Dia meletakkan karyanya itu, kemudian menatapku. “Kenapa
Mama larangka ke gereja?” Ternyata sedari tadi dia menguping pembicaraanku
dengan ibunya.
Tidak langsung kujawab, kuperhatikan dengan seksama
raut wajahnya. Ada air muka polos mengalir di sana. Dan aku berusaha menjawab
mengikuti alur pikir anak-anaknya. “Karena na sayangki mamata. Dia mau kalau
kita tidur siang dulu baru boleh main-main.”
Aku menangkap ketidakpuasan pada tatapannya, “Tetapi
na bilang, Mama, ndak bagus bedeng kalau mainki ke gereja. Iyekah, Bu guru?”

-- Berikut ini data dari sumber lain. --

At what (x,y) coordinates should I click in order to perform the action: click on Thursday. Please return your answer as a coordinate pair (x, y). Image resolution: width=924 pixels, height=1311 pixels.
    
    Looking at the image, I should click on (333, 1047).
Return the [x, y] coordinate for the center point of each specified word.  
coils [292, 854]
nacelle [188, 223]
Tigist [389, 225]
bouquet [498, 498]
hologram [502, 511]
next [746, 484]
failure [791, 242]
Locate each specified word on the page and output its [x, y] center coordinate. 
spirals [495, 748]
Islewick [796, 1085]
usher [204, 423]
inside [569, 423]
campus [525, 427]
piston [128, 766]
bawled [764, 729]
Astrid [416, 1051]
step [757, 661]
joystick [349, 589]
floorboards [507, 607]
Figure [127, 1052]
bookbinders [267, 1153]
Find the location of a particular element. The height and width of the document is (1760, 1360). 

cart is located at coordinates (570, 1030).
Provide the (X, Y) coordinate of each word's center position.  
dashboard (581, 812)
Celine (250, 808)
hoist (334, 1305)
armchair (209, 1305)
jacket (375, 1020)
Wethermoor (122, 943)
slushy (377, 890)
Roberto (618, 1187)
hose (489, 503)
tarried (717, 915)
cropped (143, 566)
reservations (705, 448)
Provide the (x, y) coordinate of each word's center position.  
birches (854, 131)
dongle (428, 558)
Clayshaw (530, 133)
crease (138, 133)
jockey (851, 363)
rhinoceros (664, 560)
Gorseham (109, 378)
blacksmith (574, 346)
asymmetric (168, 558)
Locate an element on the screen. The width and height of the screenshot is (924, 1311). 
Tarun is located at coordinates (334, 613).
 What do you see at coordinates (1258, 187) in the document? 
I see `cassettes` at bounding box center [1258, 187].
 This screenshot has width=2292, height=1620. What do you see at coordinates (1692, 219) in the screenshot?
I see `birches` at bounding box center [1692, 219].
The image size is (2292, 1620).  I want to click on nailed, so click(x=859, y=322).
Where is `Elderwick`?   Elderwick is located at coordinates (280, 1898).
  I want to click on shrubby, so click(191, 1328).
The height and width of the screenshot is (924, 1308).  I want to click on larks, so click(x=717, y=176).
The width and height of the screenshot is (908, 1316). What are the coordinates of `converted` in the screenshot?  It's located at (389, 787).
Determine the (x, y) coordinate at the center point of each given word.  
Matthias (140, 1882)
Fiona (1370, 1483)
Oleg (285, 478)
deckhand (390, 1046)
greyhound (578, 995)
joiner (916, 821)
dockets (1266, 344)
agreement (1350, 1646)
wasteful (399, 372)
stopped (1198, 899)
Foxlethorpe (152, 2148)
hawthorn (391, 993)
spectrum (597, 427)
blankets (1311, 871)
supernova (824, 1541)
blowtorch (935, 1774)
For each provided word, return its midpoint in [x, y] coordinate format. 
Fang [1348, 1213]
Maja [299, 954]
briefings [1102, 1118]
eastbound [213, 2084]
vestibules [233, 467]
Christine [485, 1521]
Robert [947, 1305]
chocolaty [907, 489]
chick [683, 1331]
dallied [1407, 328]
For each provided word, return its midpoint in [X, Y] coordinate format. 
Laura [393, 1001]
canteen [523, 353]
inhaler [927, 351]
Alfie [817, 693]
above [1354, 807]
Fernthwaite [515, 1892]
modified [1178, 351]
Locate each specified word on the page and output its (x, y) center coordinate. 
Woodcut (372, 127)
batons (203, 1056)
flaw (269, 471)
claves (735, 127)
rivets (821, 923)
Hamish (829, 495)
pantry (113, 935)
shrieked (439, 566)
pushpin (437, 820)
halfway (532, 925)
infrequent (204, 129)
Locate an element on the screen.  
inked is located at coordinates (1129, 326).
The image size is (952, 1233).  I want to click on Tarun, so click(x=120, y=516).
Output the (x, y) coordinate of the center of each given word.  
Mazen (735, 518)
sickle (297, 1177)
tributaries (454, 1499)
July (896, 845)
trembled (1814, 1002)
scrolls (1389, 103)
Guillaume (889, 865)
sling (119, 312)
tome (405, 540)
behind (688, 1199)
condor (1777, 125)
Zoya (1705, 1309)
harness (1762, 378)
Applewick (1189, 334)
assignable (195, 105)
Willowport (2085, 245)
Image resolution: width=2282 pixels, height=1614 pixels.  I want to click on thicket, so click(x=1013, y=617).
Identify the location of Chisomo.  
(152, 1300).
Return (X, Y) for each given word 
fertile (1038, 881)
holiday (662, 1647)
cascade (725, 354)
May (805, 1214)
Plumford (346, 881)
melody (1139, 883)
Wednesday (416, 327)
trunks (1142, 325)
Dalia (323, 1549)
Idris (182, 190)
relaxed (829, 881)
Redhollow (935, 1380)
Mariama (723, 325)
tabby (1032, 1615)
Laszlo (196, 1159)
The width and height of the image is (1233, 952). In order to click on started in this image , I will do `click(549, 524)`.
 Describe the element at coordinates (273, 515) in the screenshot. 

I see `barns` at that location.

“Mama benar. Tidak bagus kalau sepulang sekolah
langsungki ke sana main-main, padahal masih capekki. Khawatirki mama kalau
sakitki karena kecapeaan. Baru tidak belajarmiki dan bantu mamata juga. Tetapi
kalau selesaimiki istirahat, belajar, dan bantu mama, tidak apa-apaji ke sana
main-main.”
“Bu guruuuuu….” Nada bicaranya meninggi. “Tetapi
nalarangka, Mama belaaa. Ndak baik bede itu orang kristen. Padahal pernahka na
kasi’ kuenya waktu pengobatan gratis di gereja.” Dia terus mengejarku dengan
pertanyaan.
Kuusap kepalanya yang tertutupi jilbab. “Nak,
pernahkikah na pukul teman-temanta yang kristen kalau main-mainki?” Dia
menggeleng. “Nah, kalau begitu mereka sayangki toh? Berarti mereka baik.
Apalagi na kasi’ kuenya, berarti mereka suka berbagi. Bu guru pernah bilang,
salah satu perbuatan baik, adalah berbagi. Artinya mereka sangat baik.”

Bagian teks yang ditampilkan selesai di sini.